Despite the fact that Trump’s fearmongering was his typical hyperbole, more than 10,000 troops are deploying or have deployed to the southern border, according to U.S. Northern Command, or NORTHCOM, which oversees U.S. military activity from Mexico’s southern border up to the North Pole.
Under the direction of NORTHCOM, military personnel — including soldiers from the Fourth Infantry Division at Fort Carson in Colorado, one of the Army’s most storied combat units — have deployed under the moniker Joint Task Force-Southern Border, or JTF-SB, since March, bolstering approximately 2,500 service members who were already supporting U.S. Customs and Border Protection’s border security mission.

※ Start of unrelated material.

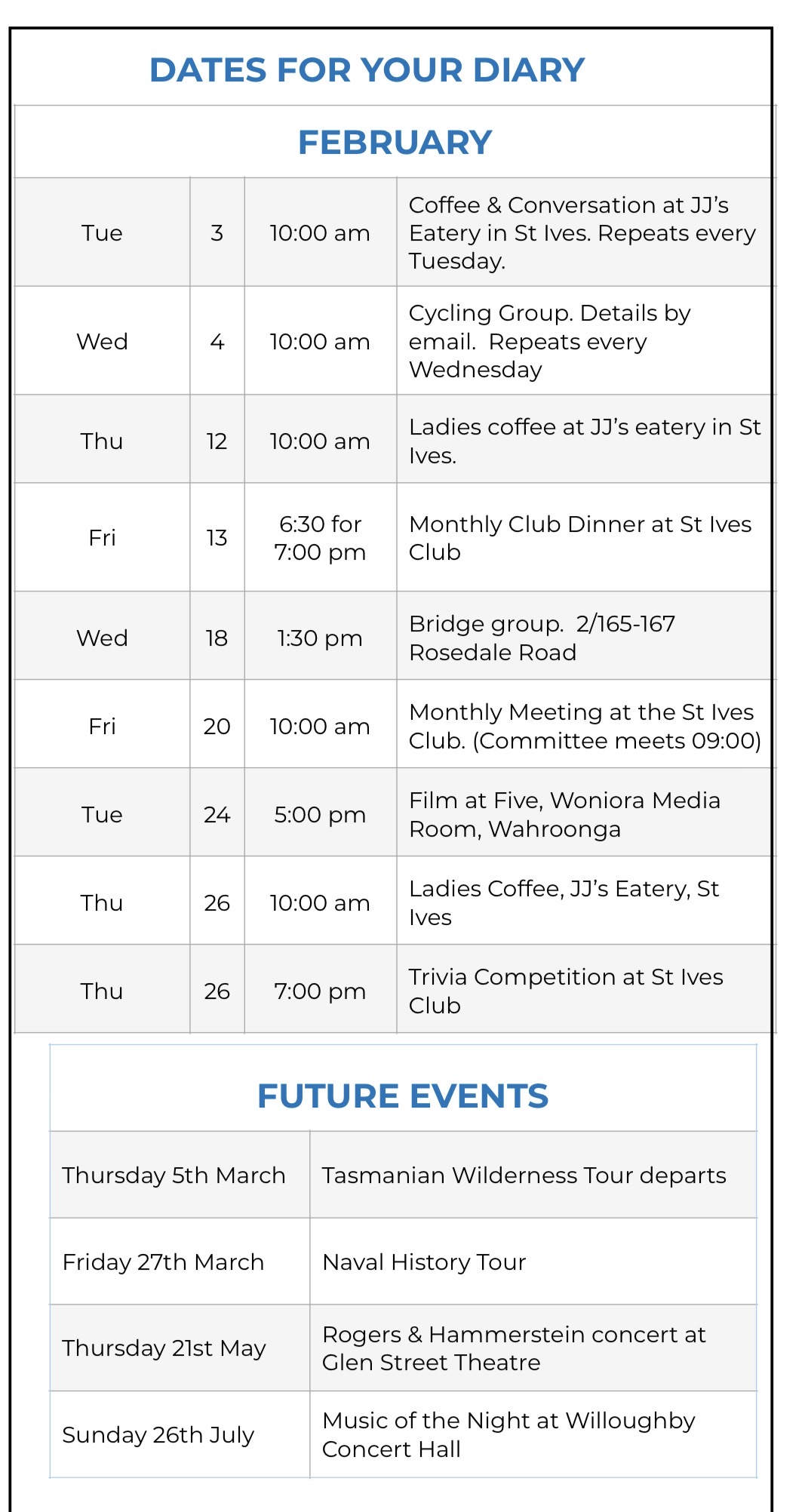805x1512 pixels.
Task: Click the Trivia Competition event entry
Action: pos(565,991)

One-third of the U.S. border is now completely militarized due to the creation of four new national defense areas, or NDAs: sprawling extensions of U.S. military bases patrolled by troops who can detain immigrants until they can be handed over to Border Patrol agents.
The Air Force is responsible for the recently created South Texas NDA, which encompasses federal property along 250 miles of the Rio Grande River. The Navy controls the Yuma NDA, which extends along 140 miles of federal property on the U.S.–Mexico border near the Barry M. Goldwater Air Force Range in Arizona.
The New Mexico NDA, created in April, spans approximately 170 miles of noncontiguous land along that state’s border, serving as an extension of the Army’s Fort Huachuca. Another NDA was created in May in West Texas and covers approximately 63 miles of noncontiguous land between El Paso and Fort Hancock, serving as an extension of the Army’s Fort Bliss.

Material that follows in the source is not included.